5. Electrode according to claim 1, in which the conductive material is selected from glasses with conductive coatings, composites based on plastic polymers or metal foils.

6. Electrode according to claim 5, in which the glass with a conductive coating is covered with tin oxide doped with indium or tin oxide doped with fluorine.

7. Electrode according to claim 5, in which the composite based on plastic polymers is polyethylene terephthalate covered with tin oxide doped with indium.

8. Electrode according to claim 5, in which the metal foils are selected from titanium, aluminium and stainless steel.

9. Process for the preparation of an electrode according to claim 1, comprising the following steps:

a. dissolving a precursor containing one or more metals selected from platinum, palladium, gold and mixtures thereof in an organic solvent to form a solution;

b. heating a conductive material to a stable temperature of at least 250° C.;

c. depositing the solution formed at step (a) containing the precursor on the heated conductive material by a spray technique.

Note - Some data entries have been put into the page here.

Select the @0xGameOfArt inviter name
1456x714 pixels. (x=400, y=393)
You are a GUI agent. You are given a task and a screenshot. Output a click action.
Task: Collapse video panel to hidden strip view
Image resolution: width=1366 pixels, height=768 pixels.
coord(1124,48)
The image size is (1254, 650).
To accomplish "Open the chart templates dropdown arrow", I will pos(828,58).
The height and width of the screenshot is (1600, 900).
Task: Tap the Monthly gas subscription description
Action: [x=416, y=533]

10. Process according to claim 9, in which the conductive material is heated to a stable temperature between 350° C. and 550° C.

11. Process according to claim 9, in which the organic solvents are selected from ethyl acetate, acetonitrile, tetrahydrofuran, toluene, diethylether, hexane, heptane, sulfolane, glycerol, acetone, ethanol, methylene chloride, tetrachloroethane, acetic acid, or water.

12. Process according to claim 9, in which the precursors are selected from Pt(acac)2, PONH3)(NO3)2, Pd(acac)2, H2PtCl6, H2PdCl4, HAuCl4, and, in the case of the latter three compounds as their salts with counterions such as tetrabutylammonium or other cations of quaternary ammonium.

13. Photovoltaic cell comprising an electrode according to claim 1, a semiconductor electrode onto which a photosensitising dye can be grafted and an electrolyte containing a redox couple.

14. Use of an electrode according to claim 1 as the cathode in DSSC-type photovoltaic cells.

15. Method for the conversion of solar energy into electricity which uses the photovoltaic cell according to claim 13.